The building itself is stunning, a great square behemoth of two wings, centrally intersected by a towering glass cube enclosing an intricate wooden sculpture, it’s a sight to behold and draws attention as soon as one rounds the corner on to golden mile.
Inside the atmosphere is relaxed yet luxurious. Décor is modern and sleek, yet a myriad of natural colours and paired back styling keep it from being too try hard.
We arrived at the reception deck of Quatro Passi around 10 minutes early for our reservation. It would seem this was ten minutes too early as we were pointedly ignored by staff fro sometime before a hostess dithered into view to greet us. Luckily once she had found her way to the desk she was all smiles and her warm manner softened the glaring faux pas that’d just occurred.
Upon being led through the restaurant we opted to sit outside by the pool, this was (even if I do say so myself) an excellent choice. Quatro Passi’s outdoor terrace is treated to view of the sprawling entrance way sculpture on one side and the calm sea on the other. In the middle is a courtyard bordered by the hotels rooms and outlets, an infinity pool sits centrally and soft lighting, tonal colours, and relaxed music give the whole area a down to earth ‘holiday’ vibe. The ambience is neither cool, nor showy which enhances its comfort tenfold. My highest praise? The lack of ‘nightclub’ music is a refreshing break from the current Dubai trend of pumping house music in a dining room.
We were greeted by an earnest, friendly waiter who was quick to get us some drinks organised and promptly disappeared to fetch water. He was gone quite some time when our water arrived with another (equally earnest) waitress and in confusion was placed in the neighbouring tables cooler bucket and left there, neither open nor poured.
Still more time passed and eventually our Negronis arrived, they were good, very good. Though inexplicably served in martini glasses.
Eventually our waiter found his way back to our tale to take our order though when we enquired about our water it seemed we took him by surprise.
Being greedy/lazy folk we opted for a tasting menu of chef’s choice and were guided by the most obliging of sommeliers on an appropriate wine choice.

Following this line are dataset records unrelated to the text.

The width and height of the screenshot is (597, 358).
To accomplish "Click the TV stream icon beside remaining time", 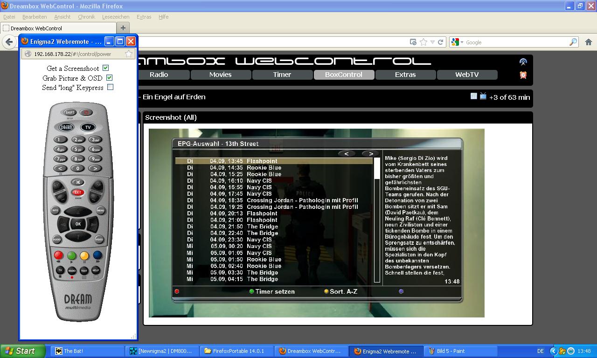I will [483, 96].
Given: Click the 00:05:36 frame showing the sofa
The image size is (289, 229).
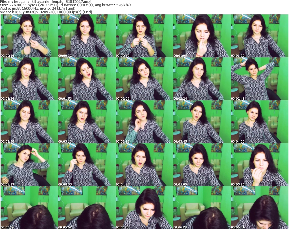Looking at the screenshot, I should tap(29, 208).
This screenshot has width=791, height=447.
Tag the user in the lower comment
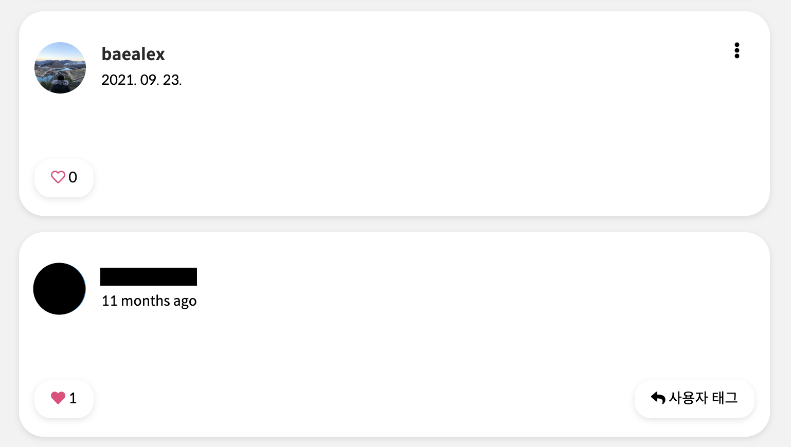694,399
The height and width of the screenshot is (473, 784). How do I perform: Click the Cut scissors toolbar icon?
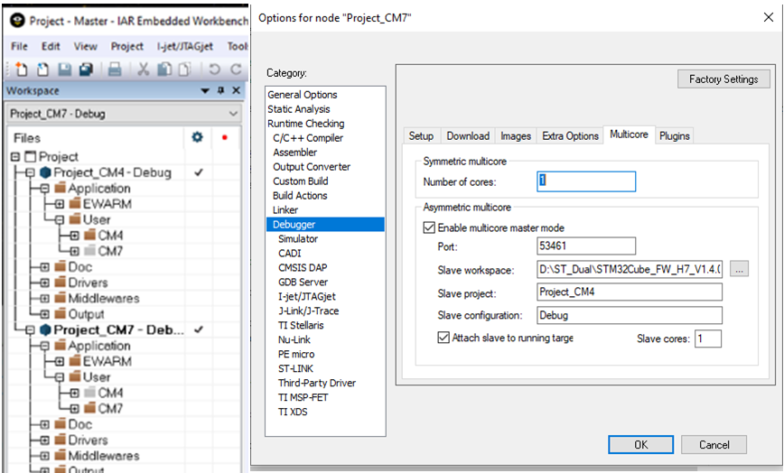coord(144,69)
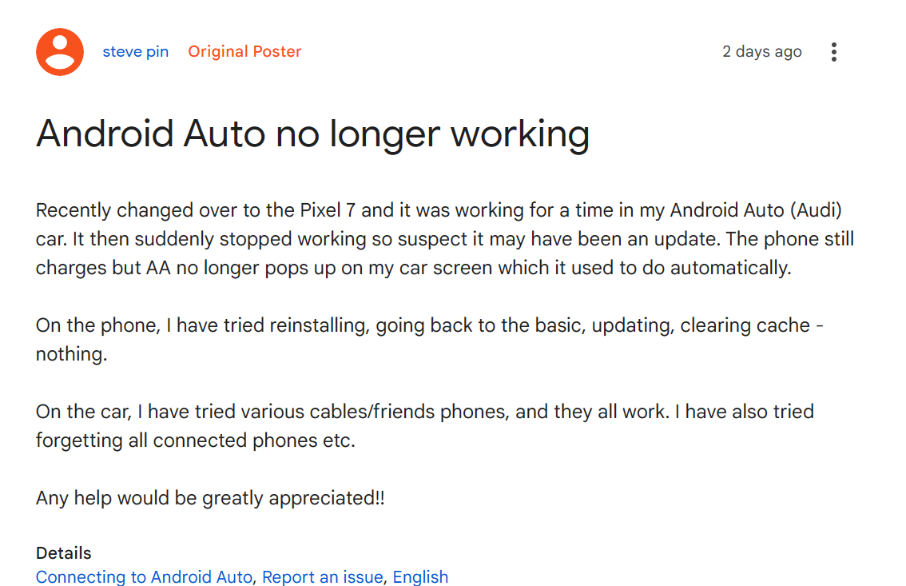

Our first course was Quattro Passi’s signature dish of squid taglitelle: a cold dish with ribbons of soft, melt in the mouth squid sparingly dressed with the lightest of sauces; a true triumph of simplicity done extremely well. The squid was accompanied by a burrata salad to share for the table, rocket, tomatoes and two of the biggest rounds of burratta I’ve ever seen. If anything the burratta salad was the biggest let down of the evening, the tomatoes were bland, anaemic, winter tomatoes and the burrata wasn’t as fresh as it should have been, meaning the cream from the middle didn’t flow and puddle as it could have but stayed rather solid and had a more mousse-like texture.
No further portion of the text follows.